16、数千万円の核シェルター 売り上げ50倍に(自由民主党)

 北朝鮮のミサイル発射や核実験が相次いでいることを受け、「万が一の事態」に備えた市民の動きが活発だ。
 核シェルターや有害物質を除去する空気清浄機を販売する会社によると、例年の売り上げは年間100人程度の収容分だが、今年度は約50倍の約5千人分が売れた。
 核シェルターの価格は数千万円。富裕層が家庭用に購入したり、企業経営者が社員向けに建設したりするという。

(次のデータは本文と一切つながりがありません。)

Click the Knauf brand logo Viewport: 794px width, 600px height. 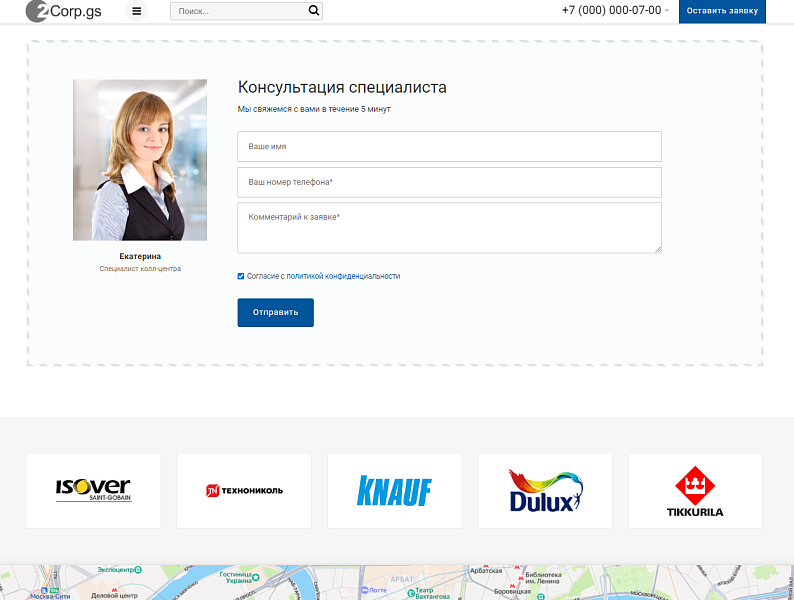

 自民党が2017年10月の衆院選で「地下シェルターの整備」を公約に盛り込むなど避難場所の確保への関心は高い。高額のため、以前は関心があっても購入する人は少なかった。シェルターに入れば安全という意識が出てきたと思える。
 防災グッズの購入も広がる。地震などの災害を想定した防災グッズセットの製造販売を手掛ける会社では2017年、ミサイル発射のニュースが流れた日の売り上げは通常の1.5~2倍に増えた。家族を持つ人の購入が目立つ。ミサイル落下でライフラインが途切れることへの備えを進めている。